Les cas de dénaturation sont plutôt rares. Sur les 63 autres affaires pertinentes (c’est-à-dire en excluant les décisions d’admission du pourvoi en cassation et les dénaturations procédurales) disponibles sur Arianeweb dans lesquelles était invoquée devant le Conseil d’État une dénaturation des stipulations ou des pièces du dossier en matière de marché public, onze concluent à la dénaturation, quatre fois en faveur de la personne publique (CE 29 décembre 2023, 470274 ; CE, 3 décembre 2012, 347940 ; CE, 16 décembre 2009, 305567 ; CE, 21 mars 2007, 281796), sept fois en faveur de l’entreprise (CE, 12 juin 2019, 421545 ; CE, 20 juin 2018, 408507, CE, 9 juin 2017, 396851 ; CE, 9 janvier 2015, 370576 ; CE, 27 janvier 2011, 330523, CE, 11 juillet 2008, 275289 ; CE, 1er juillet 2005, 263672). Si l’on ajoute les deux affaires commentées, on arrive à un total de 13 affaires sur 65, soit 20 % de chance. Mais si l’on devait ajouter les non-admissions en cassation, il est probable que ce pourcentage devrait alors être divisé par 3 ou 4…

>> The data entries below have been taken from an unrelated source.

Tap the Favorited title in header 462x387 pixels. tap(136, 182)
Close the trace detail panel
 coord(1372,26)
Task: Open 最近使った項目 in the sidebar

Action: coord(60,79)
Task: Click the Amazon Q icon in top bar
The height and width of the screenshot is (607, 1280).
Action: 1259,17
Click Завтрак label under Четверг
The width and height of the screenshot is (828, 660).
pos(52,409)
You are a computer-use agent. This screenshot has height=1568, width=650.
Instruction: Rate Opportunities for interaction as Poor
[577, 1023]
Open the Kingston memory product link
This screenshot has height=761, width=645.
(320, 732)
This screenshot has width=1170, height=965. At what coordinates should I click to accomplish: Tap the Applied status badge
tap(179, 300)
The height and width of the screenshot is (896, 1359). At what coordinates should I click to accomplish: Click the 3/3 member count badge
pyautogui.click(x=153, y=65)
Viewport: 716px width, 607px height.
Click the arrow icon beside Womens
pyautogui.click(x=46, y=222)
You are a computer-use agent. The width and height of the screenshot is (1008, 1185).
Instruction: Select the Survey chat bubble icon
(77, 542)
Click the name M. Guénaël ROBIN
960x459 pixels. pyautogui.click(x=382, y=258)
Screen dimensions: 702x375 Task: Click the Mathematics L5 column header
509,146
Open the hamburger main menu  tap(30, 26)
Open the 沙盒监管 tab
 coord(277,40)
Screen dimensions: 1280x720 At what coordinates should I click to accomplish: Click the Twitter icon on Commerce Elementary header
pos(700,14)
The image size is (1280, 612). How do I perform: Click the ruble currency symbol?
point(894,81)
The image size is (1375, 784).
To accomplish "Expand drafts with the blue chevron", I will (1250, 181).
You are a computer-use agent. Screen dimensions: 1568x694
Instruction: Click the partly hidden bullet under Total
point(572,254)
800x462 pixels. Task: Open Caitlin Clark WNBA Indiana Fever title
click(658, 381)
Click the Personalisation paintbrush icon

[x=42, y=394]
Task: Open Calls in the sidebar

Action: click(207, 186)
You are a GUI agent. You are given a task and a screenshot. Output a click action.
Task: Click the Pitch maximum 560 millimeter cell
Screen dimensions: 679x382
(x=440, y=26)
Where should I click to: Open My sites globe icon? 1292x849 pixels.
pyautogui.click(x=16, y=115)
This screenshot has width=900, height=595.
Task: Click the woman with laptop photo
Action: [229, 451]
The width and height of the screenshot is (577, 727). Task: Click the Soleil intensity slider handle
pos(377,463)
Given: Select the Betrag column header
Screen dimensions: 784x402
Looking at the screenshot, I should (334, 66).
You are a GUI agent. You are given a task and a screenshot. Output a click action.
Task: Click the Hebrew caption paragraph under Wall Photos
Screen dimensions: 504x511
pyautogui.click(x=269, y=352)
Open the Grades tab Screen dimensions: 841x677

En définitive, seule l’affaire commentée dans la précédente newsletter, relative aux travaux supplémentaires ordonnés verbalement, a montré la flexibilité du Conseil d’État en matière de respect du formalisme issu des clauses contractuelles, mais on pouvait considérer qu’il s’agissait d’un cas non réglé par les CCAG (CE, 17 mars 2025, n° 491682, Société Eiffage Construction Sud-Est, classé B).Pour le reste, le formalisme requis par les clauses doit être respecté scrupuleusement.